Mientras El Metro se va armando, una vez más vemos la cantidad de jugadores jóvenes que irán en busca de sus primeros minutos o en busca de un rol mayor que les permita desarrollarse y dar un salto para volver mejor a sus clubes de Liga.

Hace algunos años bautizamos el torneo de ascenso como “nuestra verdadera Liga de Desarrollo”, pero esto es discutido por algunos. Desde clubes que optaron por que sus jóvenes no lo jueguen hasta otros que lo promueven, hay posiciones diversas. Por esto Basquet Total fue en busca de visiones y experiencias para enriquecer este debate.

Si hay una voz autorizada es la del capitán de la Selección, Bruno Fitipaldo, que plantea que no hay una regla general: “Si no jugó en primera todavía y en su club es difícil tener minutos creo que es positivo.
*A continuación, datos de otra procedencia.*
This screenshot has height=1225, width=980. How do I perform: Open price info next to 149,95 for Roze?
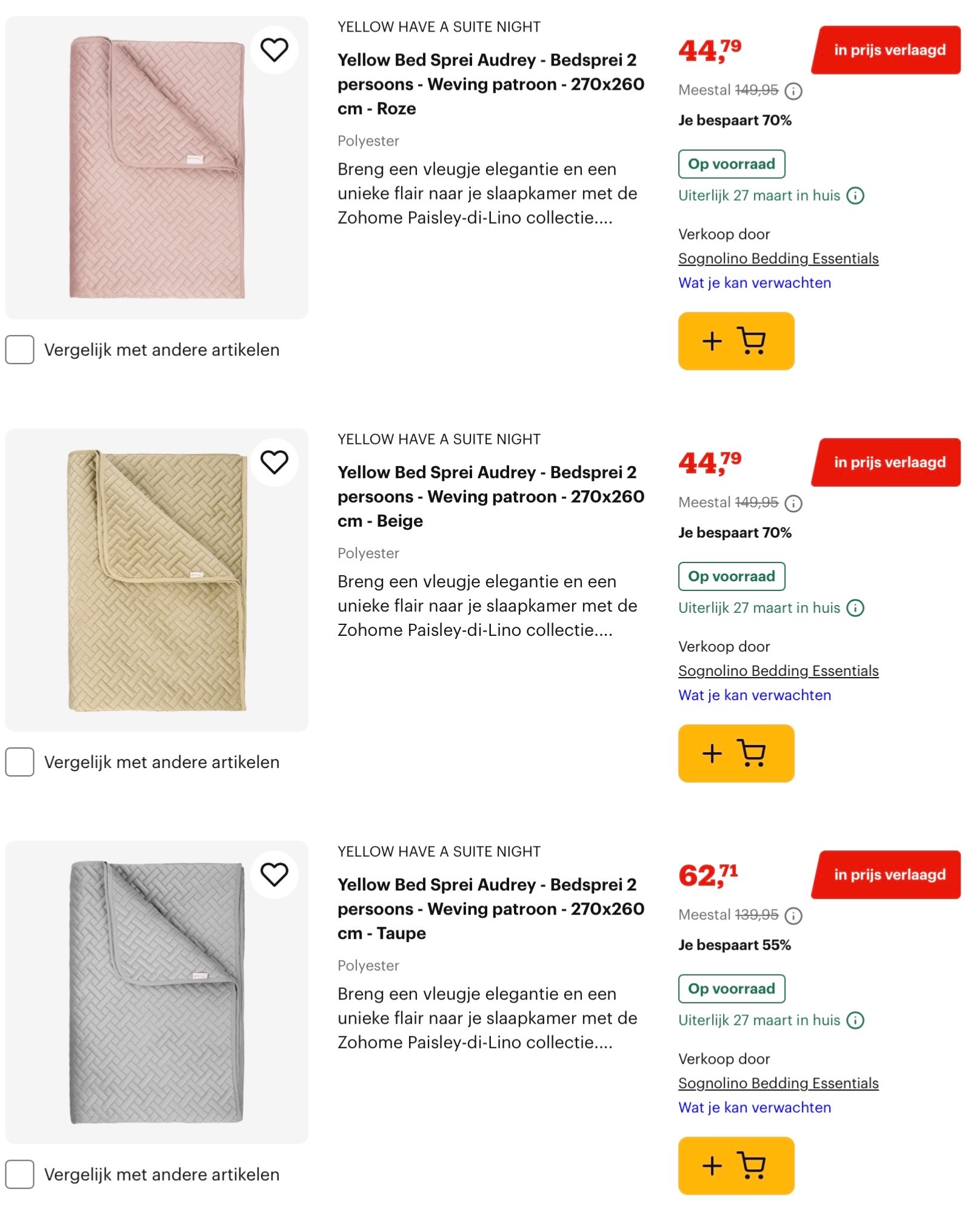pos(793,92)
Más que nada dada la poca competencia que tienen los jugadores después que salen de formativas.” Sobre los jugadores que integran la rotación de su equipo en LUB, continúa: “sería bueno usar el tiempo que se juega el metro para mejorar individualmente”.

Fitipaldo también resalta su experiencia personal en 25 de Agosto: “Me ayudó a empezar a competir con mayores y enfrentarme a todo lo que es primera división. Fueron 3 o 4 meses muy positivos.”

En línea similar el entrenador que ascendió la pasada temporada con Verdirrojo, Mathías Nieto, considera que es un torneo más de promoción que de formación. “Es el lugar donde los sub 23 hacen sus primeras armas en el basquetbol profesional y se destacan los que están más preparados.” Sobre el desarrollo explica: “por su formato no da tiempo a la mejora individual del jugador”.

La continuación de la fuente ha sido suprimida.